WHAT THIS TASK INVOLVES ▸
Gather every line in the entries below that contains the string "Collapse", and copy each such line out in full.

RECORDS FOR THE TASK ▸
==========

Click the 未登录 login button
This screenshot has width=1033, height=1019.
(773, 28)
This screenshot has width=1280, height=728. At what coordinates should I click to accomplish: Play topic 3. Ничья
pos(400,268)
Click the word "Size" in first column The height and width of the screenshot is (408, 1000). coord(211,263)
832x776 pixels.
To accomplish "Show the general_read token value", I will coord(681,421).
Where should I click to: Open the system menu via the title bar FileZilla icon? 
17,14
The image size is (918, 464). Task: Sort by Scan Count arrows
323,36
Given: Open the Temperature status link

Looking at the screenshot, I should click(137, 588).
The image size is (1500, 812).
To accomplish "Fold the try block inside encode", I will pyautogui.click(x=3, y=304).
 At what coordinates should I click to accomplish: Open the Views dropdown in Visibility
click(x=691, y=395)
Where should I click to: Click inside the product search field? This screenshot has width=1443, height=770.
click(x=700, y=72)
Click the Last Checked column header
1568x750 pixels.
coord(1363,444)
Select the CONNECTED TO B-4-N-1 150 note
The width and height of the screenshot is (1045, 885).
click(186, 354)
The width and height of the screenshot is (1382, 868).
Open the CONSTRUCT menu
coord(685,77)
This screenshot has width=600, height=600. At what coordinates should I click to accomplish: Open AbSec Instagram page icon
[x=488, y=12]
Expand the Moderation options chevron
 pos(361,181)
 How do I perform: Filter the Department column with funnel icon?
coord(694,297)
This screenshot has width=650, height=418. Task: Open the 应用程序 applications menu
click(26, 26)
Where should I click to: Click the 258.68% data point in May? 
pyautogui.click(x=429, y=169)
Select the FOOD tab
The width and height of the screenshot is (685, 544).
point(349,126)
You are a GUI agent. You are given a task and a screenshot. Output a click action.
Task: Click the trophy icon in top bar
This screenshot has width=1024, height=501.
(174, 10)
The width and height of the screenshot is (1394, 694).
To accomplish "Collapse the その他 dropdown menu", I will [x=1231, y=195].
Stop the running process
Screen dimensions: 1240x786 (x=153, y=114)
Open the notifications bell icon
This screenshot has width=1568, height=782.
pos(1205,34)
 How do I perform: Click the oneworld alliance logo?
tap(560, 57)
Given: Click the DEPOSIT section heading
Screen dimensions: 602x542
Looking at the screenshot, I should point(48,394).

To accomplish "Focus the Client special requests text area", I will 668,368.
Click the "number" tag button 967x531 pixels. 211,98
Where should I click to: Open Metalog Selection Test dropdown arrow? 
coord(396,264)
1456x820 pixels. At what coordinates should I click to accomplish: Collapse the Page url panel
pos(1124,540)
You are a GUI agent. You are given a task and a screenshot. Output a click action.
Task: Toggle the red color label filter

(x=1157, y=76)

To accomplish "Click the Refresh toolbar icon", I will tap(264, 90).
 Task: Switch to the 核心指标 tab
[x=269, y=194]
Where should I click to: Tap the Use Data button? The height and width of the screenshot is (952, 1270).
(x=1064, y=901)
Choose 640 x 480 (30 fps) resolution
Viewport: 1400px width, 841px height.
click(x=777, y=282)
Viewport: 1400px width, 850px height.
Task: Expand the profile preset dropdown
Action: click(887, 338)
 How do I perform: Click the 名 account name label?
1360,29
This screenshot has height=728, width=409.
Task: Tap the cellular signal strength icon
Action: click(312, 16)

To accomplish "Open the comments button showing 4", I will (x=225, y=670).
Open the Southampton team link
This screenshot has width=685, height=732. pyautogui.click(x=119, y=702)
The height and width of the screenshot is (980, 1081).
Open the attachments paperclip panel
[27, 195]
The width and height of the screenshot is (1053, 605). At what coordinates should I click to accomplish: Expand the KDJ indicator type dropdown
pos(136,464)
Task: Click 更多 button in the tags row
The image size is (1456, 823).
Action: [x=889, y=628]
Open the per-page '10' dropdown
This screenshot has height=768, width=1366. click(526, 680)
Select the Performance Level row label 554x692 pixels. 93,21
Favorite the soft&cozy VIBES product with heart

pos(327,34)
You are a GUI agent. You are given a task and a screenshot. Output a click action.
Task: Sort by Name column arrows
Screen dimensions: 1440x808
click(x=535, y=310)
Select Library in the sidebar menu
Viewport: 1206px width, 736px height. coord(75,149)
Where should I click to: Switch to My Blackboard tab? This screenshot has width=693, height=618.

==========

PROBLEM SOLUTION ▸
To accomplish "Collapse the その他 dropdown menu", I will [x=1231, y=195].
1456x820 pixels. At what coordinates should I click to accomplish: Collapse the Page url panel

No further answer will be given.